Annulment?


#1

Impotence means -

Incapable of sexual intercourse, often because of an inability to achieve or sustain an erection

Are you impotent?

If not, then the annulment is not an option. Good luck.

Lee S. Rosen
Board Certified Family Law Specialist
The Rosen Law Firm
4101 Lake Boone Trail, Suite 200
Raleigh, North Carolina 27607
NCdivorce.com
(919)787-6668

The response posted above is based upon the limited factual information made available and is not intended as a full and complete response to the question. The only reliable manner to obtain complete and adequate legal advice is to consult with an attorney, fully explain your situation, and allow the attorney sufficient opportunity to research the applicable law and facts required to render an accurate opinion. The basic information provided above is intended as a public service but a full discussion with an attorney should be undertaken before taking any action.


#2

In short, yes. There was a problem with the vasectomy, and as a result, I have been diagnosed with a condition called hypogonadism at the ripe old age of 37. I am currently under the care of an endocrinologist and undergoing hormone replacement therepy. My testosterone levels (both free and total - very low) have been evaluated by both the urologist who performed the procedure and the endocrinologist. Their response was “stuff happens, sorry.” considering this fact, I believe I could effectively argue impotence as my life is now upside down (you would not believe how dependent men’s bodies are on testosterone).

Thus, back to my question - if this is possible, how would I proceed with an annulment?


#3

Dear Telecomtodd:

Greetings. Sorry to hear about the medical complications you are suffering. If you were impotent at the time of your marriage, then the statute claims that your marriage is void. Therefore, yes, you should be able to void your marriage. You may need a letter from your treating physician claiming that you were impotent at the time of the marriage.

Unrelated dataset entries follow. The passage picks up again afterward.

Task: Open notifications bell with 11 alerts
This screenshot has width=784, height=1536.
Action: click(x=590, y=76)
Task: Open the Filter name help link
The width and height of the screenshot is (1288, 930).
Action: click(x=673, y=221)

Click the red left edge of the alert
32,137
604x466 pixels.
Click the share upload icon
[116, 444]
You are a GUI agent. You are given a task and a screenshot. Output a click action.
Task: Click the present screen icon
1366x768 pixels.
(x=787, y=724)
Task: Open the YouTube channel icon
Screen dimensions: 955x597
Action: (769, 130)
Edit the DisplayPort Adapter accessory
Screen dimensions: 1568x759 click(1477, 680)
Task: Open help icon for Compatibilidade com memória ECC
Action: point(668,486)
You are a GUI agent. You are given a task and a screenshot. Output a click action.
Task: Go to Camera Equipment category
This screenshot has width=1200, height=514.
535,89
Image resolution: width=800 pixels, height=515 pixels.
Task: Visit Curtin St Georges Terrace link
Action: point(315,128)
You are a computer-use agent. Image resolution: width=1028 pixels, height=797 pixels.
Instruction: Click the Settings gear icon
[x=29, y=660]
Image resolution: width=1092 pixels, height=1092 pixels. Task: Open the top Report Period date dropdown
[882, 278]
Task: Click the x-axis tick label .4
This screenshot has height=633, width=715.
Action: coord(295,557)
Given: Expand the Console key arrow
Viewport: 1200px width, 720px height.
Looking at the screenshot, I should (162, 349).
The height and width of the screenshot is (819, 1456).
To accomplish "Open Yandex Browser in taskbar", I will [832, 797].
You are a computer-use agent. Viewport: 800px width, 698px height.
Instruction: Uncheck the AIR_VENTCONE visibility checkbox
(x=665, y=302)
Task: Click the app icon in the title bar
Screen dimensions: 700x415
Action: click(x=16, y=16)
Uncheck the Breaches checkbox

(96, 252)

You file for an annulment by filing the proper documents with the clerk of court in the county in which either you or your current spouse reside. If you need to know which documents specifically to file, you may want to speak with an attorney. Best of luck with your continued medical treatment and the annulment if you choose to proceed down that road.

Janet L. Fritts
Attorney at Law
4101 Lake Boone Trail, Suite 200
Raleigh, North Carolina 27607
NCDivorce.com
919-787-6668

The response posted above is based upon the limited factual information made available and is not intended as a full and complete response to the question. The only reliable manner to obtain complete and adequate legal advice is to consult with an attorney, fully explain your situation, and allow the attorney sufficient opportunity to research the applicable law and facts required to render an accurate opinion. The basic information provided above is intended as a public service but a full discussion with an attorney should be undertaken before taking any action.


#4

I received a vasectomy prior to my marriage; it was a demand of my current wife that I receive one. This technically makes me impotent, right? Does this fit the annulment criteria? We have been married for one year, and we both realize this was an unfortunate mistake (both the marriage and the vasectomy). Is this a legitimate way for us to split without having to go through the entire divorce process? This is a second marriage for both of us, and we obviously did not have any children during this time. If this is possible, how do I pursue it?